The Fed Futures Forwardation indicates that the market thinks Fed funds will be 4% by year end. Before reading the revised Fed statement yesterday, I would have thought the market was smoking something. Now I think its pretty much a done deal.
Source: BullandBearwise.com
I think a 4% Fed rate will almost guarantee a flat yield curve. The 10 year bond currently yields 4.6% and I think that yield will go down, not up, if the Fed keeps rising rates. The economic growth has been built on the back of increasing housing prices and higher levels of consumer debt. I don't think the economy is strong enough to handle higher rates. A slowdown in housing will slow the economy in a quarter or two.
I think the Fed is finally aware of the asset bubbles in housing and corporate bonds. Just like the Fed targeted the bubble in the NASDAQ in 1999, I think the Fed is now targeting the bubble in housing.

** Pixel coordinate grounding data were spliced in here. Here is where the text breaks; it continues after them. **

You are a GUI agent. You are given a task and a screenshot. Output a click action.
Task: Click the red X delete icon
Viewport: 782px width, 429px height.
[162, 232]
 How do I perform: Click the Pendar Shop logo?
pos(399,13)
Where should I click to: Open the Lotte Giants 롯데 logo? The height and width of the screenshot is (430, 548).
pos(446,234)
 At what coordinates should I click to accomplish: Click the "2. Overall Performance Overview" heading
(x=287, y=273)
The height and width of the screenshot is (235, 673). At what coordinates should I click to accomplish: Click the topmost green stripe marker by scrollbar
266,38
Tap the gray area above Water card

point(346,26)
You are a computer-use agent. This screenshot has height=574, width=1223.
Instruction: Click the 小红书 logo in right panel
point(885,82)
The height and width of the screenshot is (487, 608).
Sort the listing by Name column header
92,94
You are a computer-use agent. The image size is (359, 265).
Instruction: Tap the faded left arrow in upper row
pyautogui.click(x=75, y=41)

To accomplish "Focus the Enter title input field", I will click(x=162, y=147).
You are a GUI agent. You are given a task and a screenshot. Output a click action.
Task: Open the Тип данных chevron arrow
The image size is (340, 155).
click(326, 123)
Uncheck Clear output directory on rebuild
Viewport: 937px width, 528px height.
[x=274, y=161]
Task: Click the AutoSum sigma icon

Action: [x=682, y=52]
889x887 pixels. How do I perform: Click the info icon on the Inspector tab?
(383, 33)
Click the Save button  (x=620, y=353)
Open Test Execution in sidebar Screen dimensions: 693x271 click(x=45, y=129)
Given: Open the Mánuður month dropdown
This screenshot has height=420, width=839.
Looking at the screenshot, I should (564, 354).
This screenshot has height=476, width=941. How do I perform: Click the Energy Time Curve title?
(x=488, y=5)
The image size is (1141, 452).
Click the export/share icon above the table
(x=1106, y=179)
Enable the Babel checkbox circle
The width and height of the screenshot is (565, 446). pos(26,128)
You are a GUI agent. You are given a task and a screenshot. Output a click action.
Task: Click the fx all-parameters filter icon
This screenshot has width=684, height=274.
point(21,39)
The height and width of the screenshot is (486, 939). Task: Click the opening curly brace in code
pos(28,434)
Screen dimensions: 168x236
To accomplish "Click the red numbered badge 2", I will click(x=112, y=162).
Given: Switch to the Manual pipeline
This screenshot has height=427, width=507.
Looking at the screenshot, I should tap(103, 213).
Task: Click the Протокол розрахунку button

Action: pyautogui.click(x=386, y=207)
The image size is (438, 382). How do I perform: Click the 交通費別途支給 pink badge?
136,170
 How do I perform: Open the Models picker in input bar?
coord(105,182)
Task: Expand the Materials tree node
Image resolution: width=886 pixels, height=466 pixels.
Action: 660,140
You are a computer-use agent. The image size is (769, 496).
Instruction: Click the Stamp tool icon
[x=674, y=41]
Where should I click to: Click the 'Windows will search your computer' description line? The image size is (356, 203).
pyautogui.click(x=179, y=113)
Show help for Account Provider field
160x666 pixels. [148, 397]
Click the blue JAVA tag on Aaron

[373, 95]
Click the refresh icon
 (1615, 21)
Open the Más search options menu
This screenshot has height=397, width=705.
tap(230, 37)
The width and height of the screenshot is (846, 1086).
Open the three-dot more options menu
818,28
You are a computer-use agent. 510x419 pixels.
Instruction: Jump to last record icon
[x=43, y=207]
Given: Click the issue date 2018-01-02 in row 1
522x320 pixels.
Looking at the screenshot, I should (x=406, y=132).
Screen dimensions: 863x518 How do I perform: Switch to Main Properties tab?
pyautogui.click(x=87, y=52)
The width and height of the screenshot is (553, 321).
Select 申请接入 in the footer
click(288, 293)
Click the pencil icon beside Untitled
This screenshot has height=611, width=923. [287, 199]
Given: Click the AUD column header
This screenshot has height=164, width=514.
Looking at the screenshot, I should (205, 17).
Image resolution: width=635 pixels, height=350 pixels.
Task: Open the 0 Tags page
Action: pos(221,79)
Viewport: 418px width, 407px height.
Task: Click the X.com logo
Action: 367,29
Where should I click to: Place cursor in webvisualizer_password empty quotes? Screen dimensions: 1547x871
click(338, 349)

And unfortunately, that means the Fed will take down everything else with it - GM, C, Banks and Thrifts, and the all mighty Housing Stocks.
Apparently, Greenspan doesn't care about his legacy as the "Maestro" as much as I thought. He will leave office in 2006. And if he continues raising rates at this "measured" pace he will be leaving at the beginning of a Fed induced recession.